Speed up CSV loading with datatools package?

Question

I am using the datatool package to read some CSV files. I've used the csvsimple package before, which I finally managed to break by adding more and more requirements to the mix. Now I'd like to switch to the datatool package, load the "databases" once and use them repeatedly. The problem is: Loading the files takes forever. The files have about 1000 lines each with 13, 6 and 8 columns respectively, and loading the first file alone takes way more than five minutes. If I turn on verbose logging of the datatool package, I can see the load process getting slower and slower the more data is read. Is this just the way it is (which would mean I'll have to find another alternative) or can I do anything to speed up the loading process?

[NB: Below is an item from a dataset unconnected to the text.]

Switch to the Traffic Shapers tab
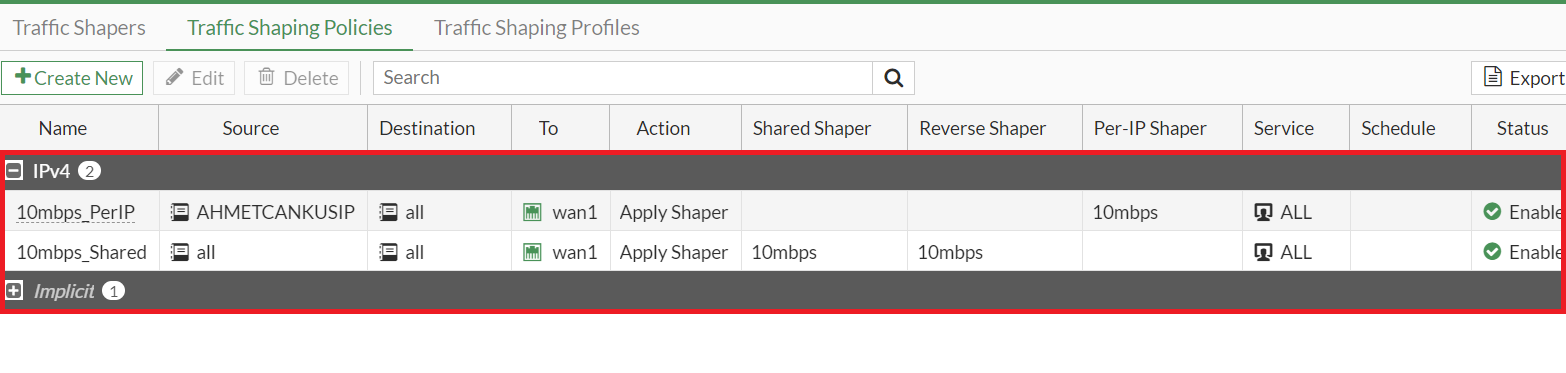 point(79,28)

Maybe file a bug report against datatool? I also have performance issues with datatool - see http://tex.stackexchange.com/q/225438/3406. — Faheem Mitha, Jan 29 '15 at 00:12
Can you provide code for a sample usage? It is one thing to confirm the problem with the present approach, but the development of alternatives generally requires a more specific knowledge of the application. — Steven B. Segletes, Feb 12 '15 at 12:27

score 5 · Answer 1 · answered Feb 12 '15 at 10:18

csvsimple is described as a lightweight tool that doesn't support sorting or data storage, whereas datatool is a heavyweight package that supports both sorting and storage, and it's the extra functionality that makes datatool slower than csvsimple.

The issue basically comes down to the fact that although TeX is Turing complete it's a document formatting language rather than a computer programming language and it doesn't have array-like structures in which to conveniently store multi-dimensional data. In most languages you can do something like float[][] array = new float[m][n] and then access an entry using something like array[i][j] and set the value for an entry using something like array[i][j] =value.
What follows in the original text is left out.